Source Route du Rhum

Sidney Gavignet (Stade Français, 75) en a terminé mardi 20 novembre, à 23 heures 18 minutes et 5 secondes, (heure Paris), avec sa Route du Rhum-Destination Guadeloupe. Il a surtout, en 16 jours, 10 heures, 18 minutes et 05 secondes, avec cette formidable victoire dans la catégorie Rhum Mono, refermé, pour de bon, les premiers longs et passionnants chapitres d’une vie entièrement consacrée au sport de voile de haut niveau, de l’Olympisme à la course au large.

Cette dernière grande transatlantique entre Saint-Malo et Pointe à Pitre est l’épilogue d’années de quête de l’excellence vélique, pratiquée sur tous les supports. Sidney ne naviguera plus en course et ce clin d’oeil du destin lors de ce dernier voyage demeure le plus beau des passages d’une vie de marin à une autre existence, encore à construire, tournée vers les autres, et basée sur les valeurs et les convictions amassées dans l’exigence de la pratique de la voile hauturière. La Guadeloupe a donc salué ce soir plus qu’un marin, plus qu’un vainqueur, mais un homme nouveau prêt à appareiller avec envie et enthousiasme pour tout ce que la vie terrienne a à lui offrir.

Une dernière victoire en forme d’exutoire

Sidney a fait un grand voyage. Plus que ces 4 736 milles parcourus sur le fond (à 12,01 noeuds de moyenne), il s’est donné, en 16 jours, la possibilité d’introspecter une dernière fois ce que la vie, la voile lui ont donné depuis près de 3 décennies dédiées exclusivement à naviguer le plus vite possible sur tous les plans d’eau du monde. Yann Bucaille, ami de longue date, lui a offert, avec ce Café Joyeux, nouveau concept de café administré par des personnes en situation de handicap cognitif, non pas une rédemption, mais un tremplin vers une nouvelle énergie de vie. Cette Route du Rhum aura été comme l’exutoire de tout ce qui pouvait demeurer d’ancien chez Sidney. Mille après mille, il a une dernière fois répété ses gammes, jaugé ses compétences, évalué ses manques, et travaillé ses lacunes, techniques mais surtout humaines. La victoire, il la dédie bien sûr à toutes les femmes et hommes de Café Joyeux, projet ouvert sur le monde, sur l’autre, sur une attitude que les exigences du haut niveau ne lui ont que trop peu permis de pratiquer.

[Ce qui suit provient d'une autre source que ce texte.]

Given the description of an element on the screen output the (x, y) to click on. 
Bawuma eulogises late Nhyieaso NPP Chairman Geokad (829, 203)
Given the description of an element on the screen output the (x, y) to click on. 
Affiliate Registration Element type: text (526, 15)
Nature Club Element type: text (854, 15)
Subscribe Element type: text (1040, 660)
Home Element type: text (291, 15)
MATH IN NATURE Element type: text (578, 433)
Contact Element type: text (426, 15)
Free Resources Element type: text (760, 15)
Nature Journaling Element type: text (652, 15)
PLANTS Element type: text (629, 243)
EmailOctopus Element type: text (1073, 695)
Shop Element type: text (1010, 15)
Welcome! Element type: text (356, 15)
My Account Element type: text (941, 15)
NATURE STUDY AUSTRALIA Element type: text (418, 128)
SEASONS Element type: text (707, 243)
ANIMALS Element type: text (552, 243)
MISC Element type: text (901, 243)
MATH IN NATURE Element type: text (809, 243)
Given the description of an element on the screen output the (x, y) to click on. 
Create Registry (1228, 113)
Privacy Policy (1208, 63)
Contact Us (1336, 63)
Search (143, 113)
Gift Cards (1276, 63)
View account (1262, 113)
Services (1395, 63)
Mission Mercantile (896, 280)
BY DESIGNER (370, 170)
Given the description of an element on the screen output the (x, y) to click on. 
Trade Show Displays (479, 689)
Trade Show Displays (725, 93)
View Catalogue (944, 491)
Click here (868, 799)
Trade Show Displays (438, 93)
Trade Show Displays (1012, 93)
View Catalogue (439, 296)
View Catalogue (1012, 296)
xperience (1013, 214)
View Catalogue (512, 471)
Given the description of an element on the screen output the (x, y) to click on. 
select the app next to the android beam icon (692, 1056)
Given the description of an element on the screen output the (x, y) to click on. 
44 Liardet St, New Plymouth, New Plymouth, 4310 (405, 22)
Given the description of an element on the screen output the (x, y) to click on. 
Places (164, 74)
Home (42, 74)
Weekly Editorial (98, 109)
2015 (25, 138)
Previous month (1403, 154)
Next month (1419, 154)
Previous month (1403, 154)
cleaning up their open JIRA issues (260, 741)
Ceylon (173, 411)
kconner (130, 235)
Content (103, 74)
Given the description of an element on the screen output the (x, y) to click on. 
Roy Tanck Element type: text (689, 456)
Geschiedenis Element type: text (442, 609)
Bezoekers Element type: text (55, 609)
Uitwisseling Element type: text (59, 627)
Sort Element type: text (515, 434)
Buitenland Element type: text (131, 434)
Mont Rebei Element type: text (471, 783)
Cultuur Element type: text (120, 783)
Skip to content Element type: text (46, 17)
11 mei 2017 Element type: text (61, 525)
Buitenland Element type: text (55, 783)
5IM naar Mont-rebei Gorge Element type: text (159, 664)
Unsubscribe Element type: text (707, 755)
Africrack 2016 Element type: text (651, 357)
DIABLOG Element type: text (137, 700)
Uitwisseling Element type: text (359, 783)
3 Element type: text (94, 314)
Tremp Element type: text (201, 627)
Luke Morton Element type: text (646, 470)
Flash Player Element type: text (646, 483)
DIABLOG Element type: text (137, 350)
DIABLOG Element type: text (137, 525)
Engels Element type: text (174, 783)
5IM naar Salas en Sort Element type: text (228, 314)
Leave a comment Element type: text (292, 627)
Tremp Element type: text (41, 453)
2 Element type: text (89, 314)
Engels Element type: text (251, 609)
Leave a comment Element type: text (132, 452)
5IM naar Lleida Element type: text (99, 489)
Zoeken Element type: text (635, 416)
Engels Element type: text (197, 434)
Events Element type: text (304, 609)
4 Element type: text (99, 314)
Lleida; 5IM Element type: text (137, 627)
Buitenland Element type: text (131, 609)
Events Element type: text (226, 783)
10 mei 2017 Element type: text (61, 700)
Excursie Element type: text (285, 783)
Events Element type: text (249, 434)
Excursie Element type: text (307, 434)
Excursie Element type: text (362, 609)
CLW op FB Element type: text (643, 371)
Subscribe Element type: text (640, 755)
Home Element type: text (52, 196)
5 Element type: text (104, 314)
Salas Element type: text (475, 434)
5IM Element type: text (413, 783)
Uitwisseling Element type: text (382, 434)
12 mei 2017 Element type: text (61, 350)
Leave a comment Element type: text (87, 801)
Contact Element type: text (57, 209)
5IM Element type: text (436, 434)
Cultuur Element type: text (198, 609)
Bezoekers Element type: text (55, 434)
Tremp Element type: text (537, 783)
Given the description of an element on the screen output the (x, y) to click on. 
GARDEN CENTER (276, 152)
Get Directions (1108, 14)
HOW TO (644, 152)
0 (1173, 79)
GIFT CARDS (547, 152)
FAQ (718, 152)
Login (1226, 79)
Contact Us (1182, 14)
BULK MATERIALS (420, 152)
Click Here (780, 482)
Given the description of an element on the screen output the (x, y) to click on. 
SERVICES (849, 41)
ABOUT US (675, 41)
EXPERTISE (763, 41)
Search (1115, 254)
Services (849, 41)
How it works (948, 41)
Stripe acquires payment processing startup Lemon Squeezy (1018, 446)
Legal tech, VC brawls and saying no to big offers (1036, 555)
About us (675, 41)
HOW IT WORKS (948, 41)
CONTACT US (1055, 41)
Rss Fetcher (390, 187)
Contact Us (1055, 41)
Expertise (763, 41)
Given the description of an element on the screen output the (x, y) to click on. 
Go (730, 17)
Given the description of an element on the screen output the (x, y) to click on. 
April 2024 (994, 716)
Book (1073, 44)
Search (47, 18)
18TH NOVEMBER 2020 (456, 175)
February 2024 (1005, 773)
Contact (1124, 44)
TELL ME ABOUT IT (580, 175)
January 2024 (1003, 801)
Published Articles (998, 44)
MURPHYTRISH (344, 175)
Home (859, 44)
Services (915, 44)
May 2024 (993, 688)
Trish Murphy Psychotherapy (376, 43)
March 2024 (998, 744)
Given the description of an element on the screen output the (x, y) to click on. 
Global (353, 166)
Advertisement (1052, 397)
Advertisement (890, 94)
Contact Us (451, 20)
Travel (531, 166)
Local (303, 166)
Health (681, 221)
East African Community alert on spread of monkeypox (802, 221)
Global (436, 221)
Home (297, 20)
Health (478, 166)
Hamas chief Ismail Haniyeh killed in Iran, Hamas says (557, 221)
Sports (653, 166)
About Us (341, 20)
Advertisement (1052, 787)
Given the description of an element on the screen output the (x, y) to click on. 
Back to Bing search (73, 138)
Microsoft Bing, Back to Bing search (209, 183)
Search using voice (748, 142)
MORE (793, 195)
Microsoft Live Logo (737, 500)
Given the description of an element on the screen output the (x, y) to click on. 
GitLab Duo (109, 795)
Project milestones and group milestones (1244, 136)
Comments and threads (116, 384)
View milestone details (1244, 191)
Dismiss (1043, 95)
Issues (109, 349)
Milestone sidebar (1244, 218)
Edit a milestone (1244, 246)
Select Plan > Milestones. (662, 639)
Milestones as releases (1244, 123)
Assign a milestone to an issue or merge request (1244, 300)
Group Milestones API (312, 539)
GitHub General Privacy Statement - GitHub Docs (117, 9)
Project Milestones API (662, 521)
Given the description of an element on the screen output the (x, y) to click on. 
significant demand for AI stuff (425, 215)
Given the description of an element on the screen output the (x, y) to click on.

Cette Route du Rhum est donc une forme de couronnement pour celui qui va quitter ce milieu. Il se devait, à lui même et à la cause qu’il défend, de montrer le meilleur de lui-même. En tête quasiment de bout en bout, depuis le spectaculaire départ malouin du 4 novembre dernier, il n’a pas reculé devant les grosses difficultés de la course, et est résolument parti à l’encontre des fronts dépressionnaires, quitte à faire radicalement le dos rond durant de longues heures, avant de déboucher derrière la dépression en position idéale pour envoyer ses grandes voiles d’avant, et entamer ce long et étrange ballet sur les houles alizéennes, en quête permanente d’équilibre sous spi ou grand gennaker. Il se dotait surtout d’un important décalage latéral Est Ouest, qu’il n’allait cesser de faire fructifier au fil des jours, portant son avantage à plus de 230 milles sur le 60 pieds de Sébastien Destremau, concurrent sérieux à la victoire finale.

Jamais seul au monde, en connexion avec Café Joyeux, et ses rêves de demain, il pouvait jouir intensément du meilleur de ce sport de voile tant et si longtemps aimé. Alors Sidney, dorénavant, ce ne sera plus « Bon vent », mais « belle vie ».